Следует признать, что реалистические писатели более склонны рассказывать нам о себе и своих методах, чем героические рассказчики невероятных, но оттого не менее интересных романов. Мистер Райдер Хаггард, действительно, время от времени намекает, что и он связан упрямой природой фактов и что в его художественной литературе присутствует сдерживающий и хлопотный ингредиент правды. Но это, безусловно, приятная шутка со стороны мистера Хаггарда. Мы не можем поверить, что он когда-либо отказывал себе в происшествии за весь свой литературный путь. Мистер Стивенсон с характерным духом защищал те остроумные и приключенческие истории, которые сделали весь мир родным и чьему великолепному вдохновению мы обязаны, возможно, дополнительным наследием «Похищенного» и «Острова сокровищ». Мистер Лэнг без колебаний бросает перчатку в защиту романтики и сражается в ее битвах с радостным и воодушевляющим рвением. Но мистер Лэнг не является выдающимся романистом.

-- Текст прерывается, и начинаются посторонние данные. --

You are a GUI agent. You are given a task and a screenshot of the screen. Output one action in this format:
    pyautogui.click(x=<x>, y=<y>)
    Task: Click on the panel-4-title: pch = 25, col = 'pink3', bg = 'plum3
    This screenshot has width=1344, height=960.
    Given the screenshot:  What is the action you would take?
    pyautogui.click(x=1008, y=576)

Он лишь время от времени заглядывает в художественную литературу, как мистер Вегг заглядывал в поэзию, в промежутках между более неотложными занятиями. Более того, редко именно от этих авторов мы получаем подробную информацию о обязанностях и трудностях написания романов. Они были слишком осторожны, чтобы выдать секреты ремесла. Это мистер Гарленд, например, а не мистер Стэнли Вейман, доверяет нам то, чего мы даже не подозревали, — отсутствие у веритиста контроля над персонажами, которых он создал. «Он не может толкать их, — говорят нам, и мы поражены, услышав это, — ни женить их, ни убить их. То, что они делают, они делают по своей собственной воле или через устройство природы. Даже их имена приходят по какому-то странному притяжению. Веритист не может называть своих персонажей произвольно».